Only the lines from the one containing "Select Doctors in the navigation bar" through the final line below belong in the output, copied exactly and without pictures.

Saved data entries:

• • • • •

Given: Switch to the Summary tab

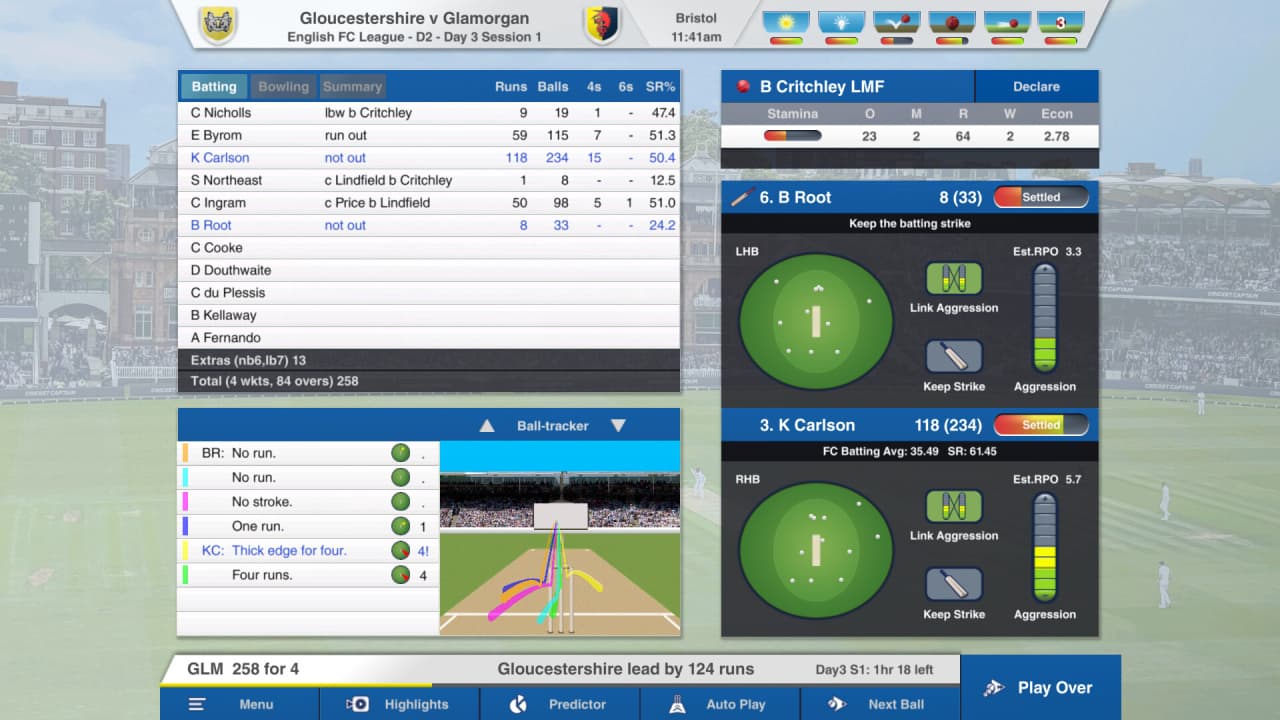Looking at the screenshot, I should pos(352,87).
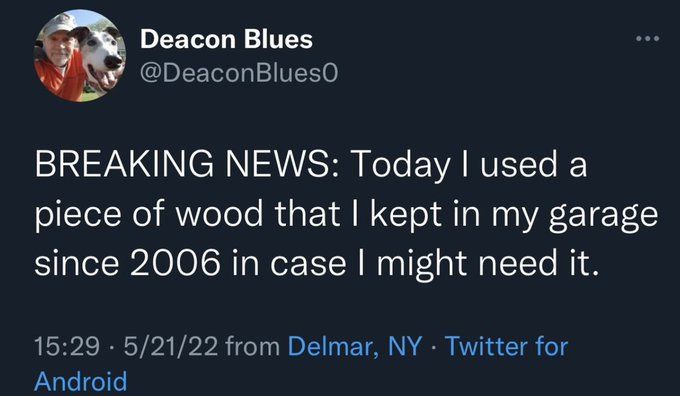Click the "Twitter for" source link
Viewport: 680px width, 396px height.
point(507,346)
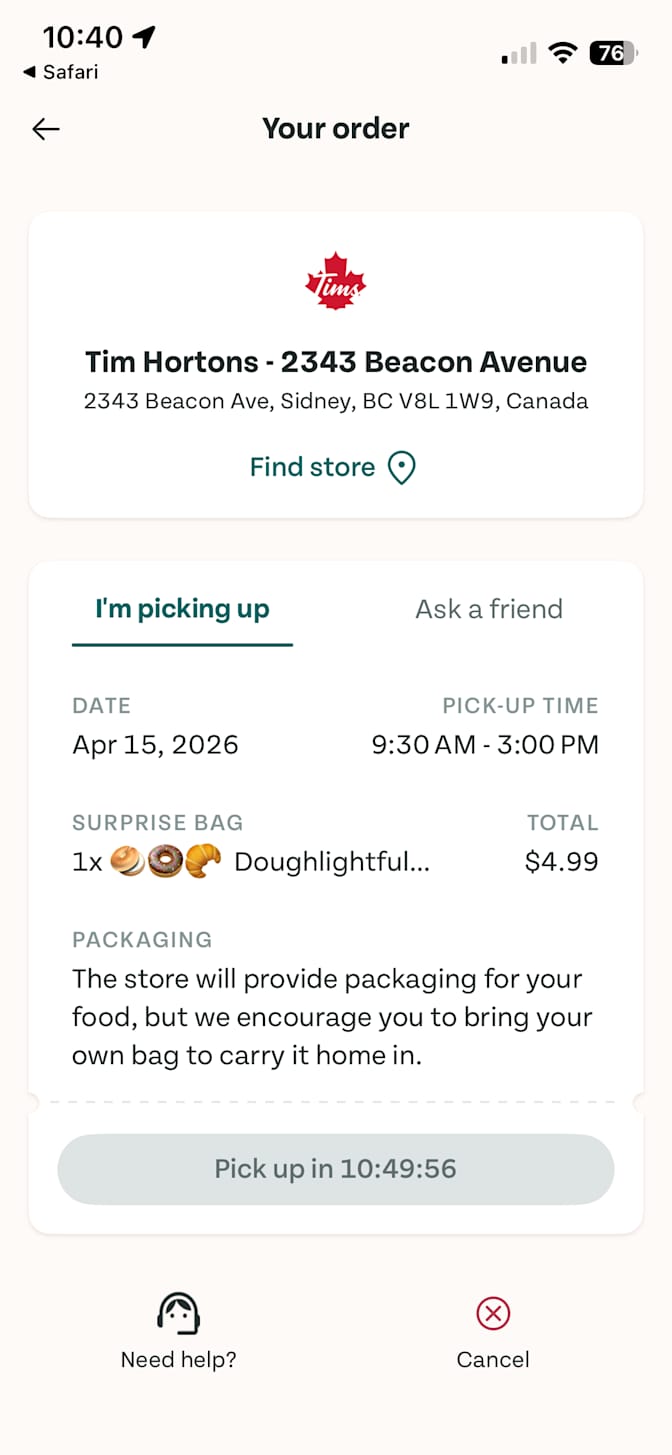This screenshot has width=672, height=1455.
Task: Return to Safari via breadcrumb
Action: point(61,72)

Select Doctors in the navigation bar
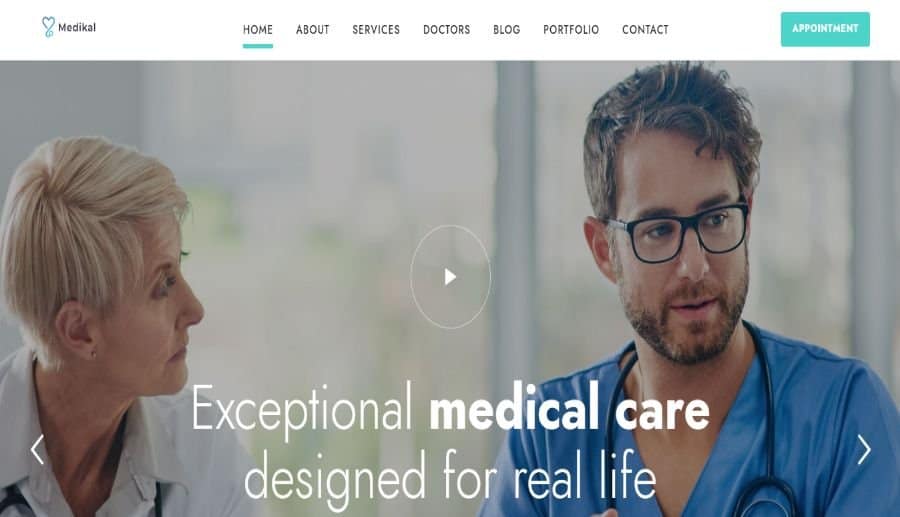[x=447, y=30]
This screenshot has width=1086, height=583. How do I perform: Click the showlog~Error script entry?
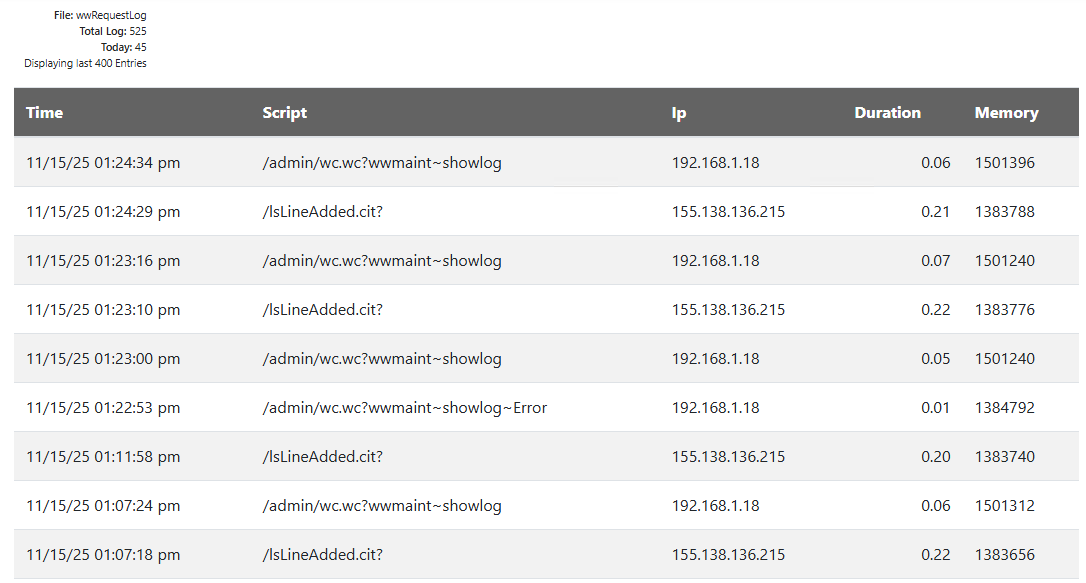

• • • • •

Answer below:
Select Doctors in the navigation bar
[x=447, y=30]
This screenshot has width=1086, height=583. How do I perform: Click the showlog~Error script entry?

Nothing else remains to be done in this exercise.